[Exercise passage]
"""

The original version works for me with either "when" or "if" depending on whether you're definitely going to call her tomorrow or not.

But if you change it and use the present tense, then in my opinion you've got to rewrite the whole thing:
If/since she *hasn't answered* my call today, she *won't answer* when I *call* her tomorrow either.

PS: Haven't we analyzed this sentence of yours before: it sounds awfully familiar?


----------



## JJXR

Thanks for the explanation, DonnyB.


DonnyB said:


> PS: Haven't we analyzed this sentence of yours before: it sounds awfully familiar?


The sentence may sound familiar, but still it is not the same sentence.


----------



## DonnyB

JJXR said:


> Thanks for the explanation, DonnyB.
> 
> The sentence may sound familiar, but still it is not the same sentence.


Even if you *had not denied* that you *had cloned* your sentence, I *would still have recognized* it and *answered* your question anyway.


----------



## Thomas Tompion

JJXR said:


> If she *hadn't answered* my call today, she *wouldn't have answered* when I *call* her tomorrow either


There's a terrible jumble of tenses and time indications here, which would leave me puzzled.

I wonder if you mean:
_
If she hadn't answered my call today, she wouldn't answer my call tomorrow.
If she didn't answer my call today, she won't answer my call tomorrow._

Your initial sentence - _If she *hadn't answered* my call today, she *wouldn't have answered* when I *called* her tomorrow either _- makes me wonder if you realize that she did answer my call today.  What's that *either* indicating?

"""

[Data to examine]
"""

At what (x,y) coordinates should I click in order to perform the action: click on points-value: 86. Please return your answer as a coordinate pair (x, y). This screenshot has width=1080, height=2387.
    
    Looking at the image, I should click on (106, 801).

"""
"""

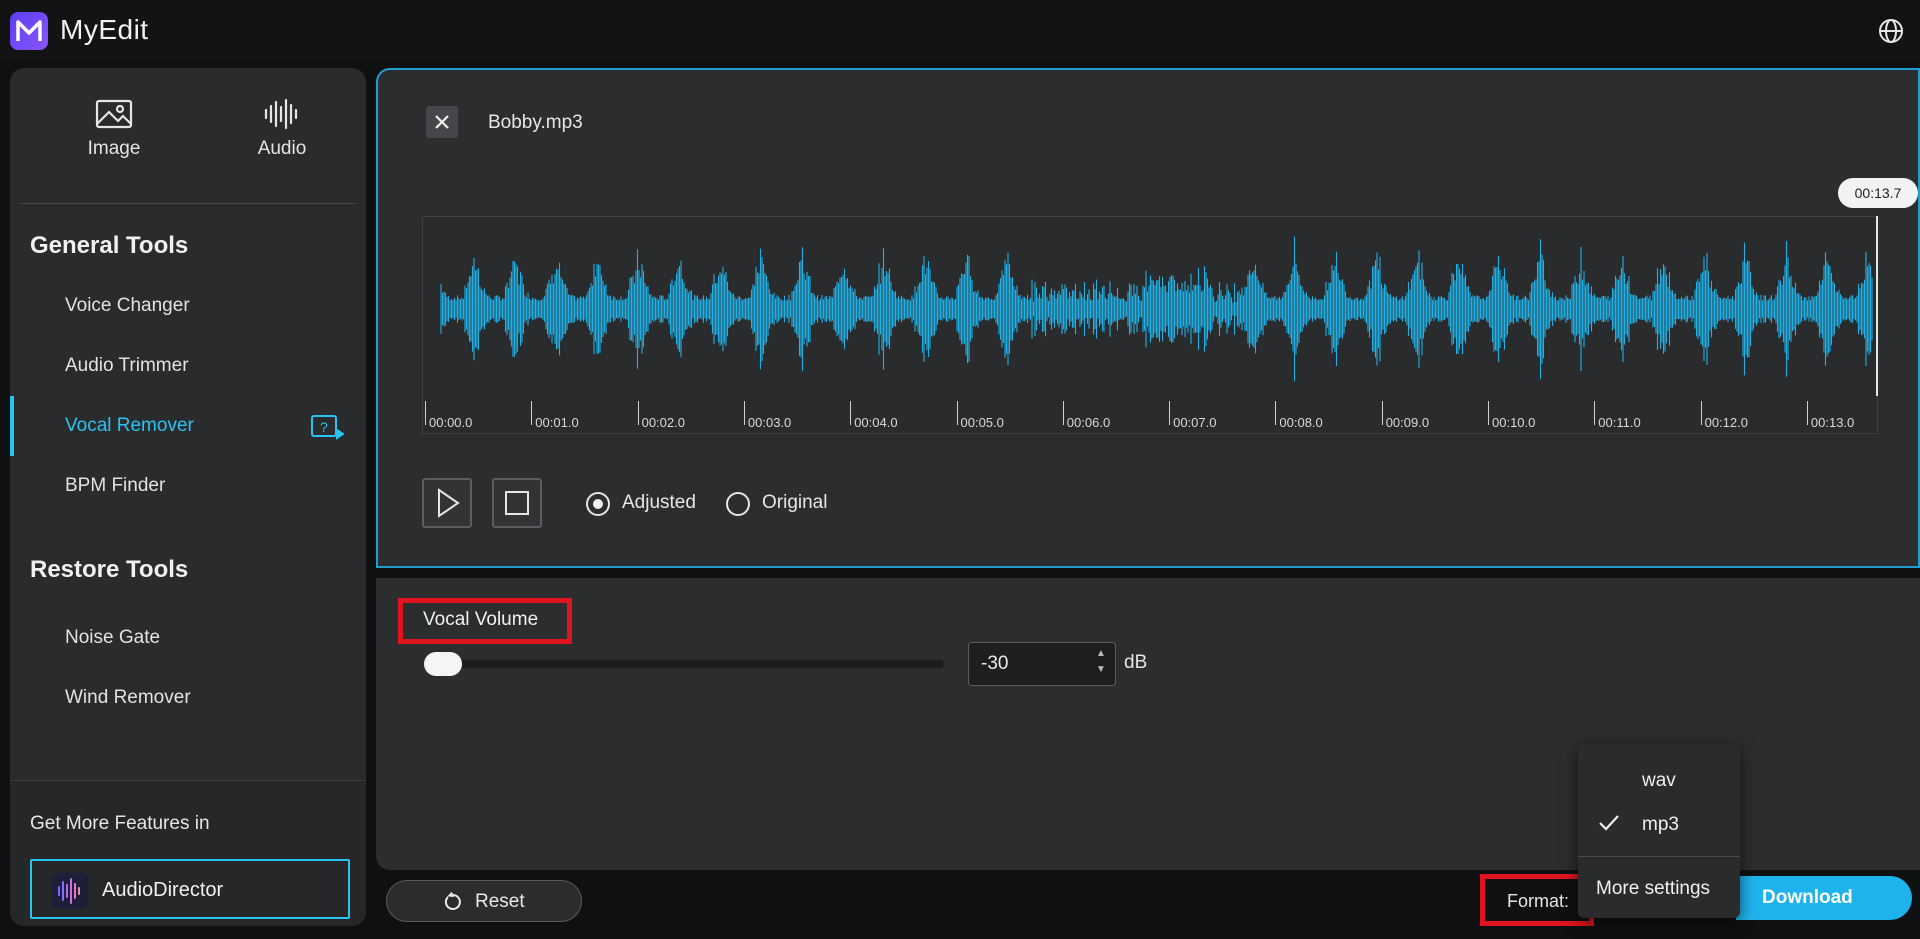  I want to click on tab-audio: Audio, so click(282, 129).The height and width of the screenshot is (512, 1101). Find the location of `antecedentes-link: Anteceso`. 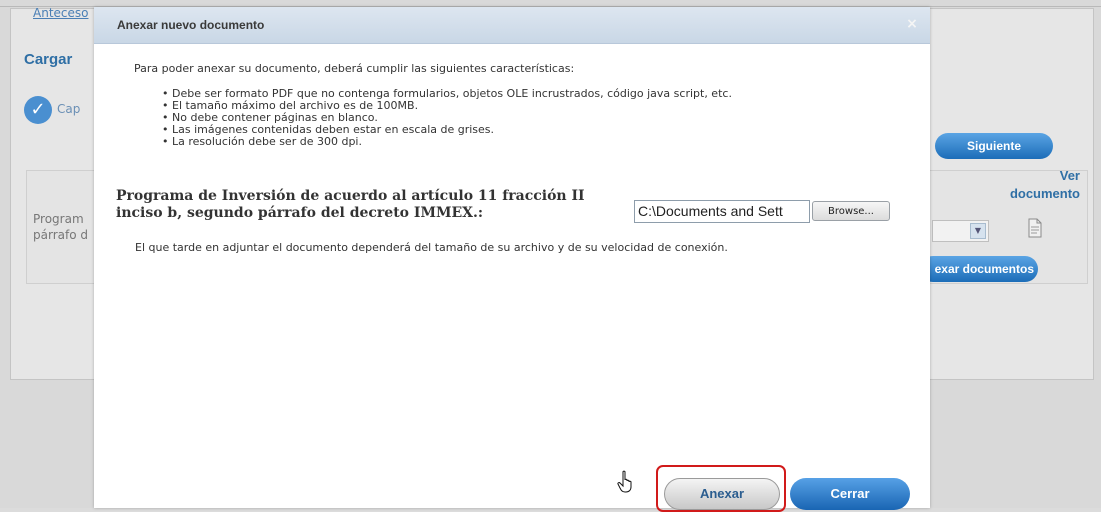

"""

[Exercise requirements] Repeat everything in the forum thread from "There's a terrible" down to "wouldn't answer my call tomorrow.". The entries are separate material with no connection to the forum thread.

[Problem solution]
There's a terrible jumble of tenses and time indications here, which would leave me puzzled.

I wonder if you mean:
_
If she hadn't answered my call today, she wouldn't answer my call tomorrow.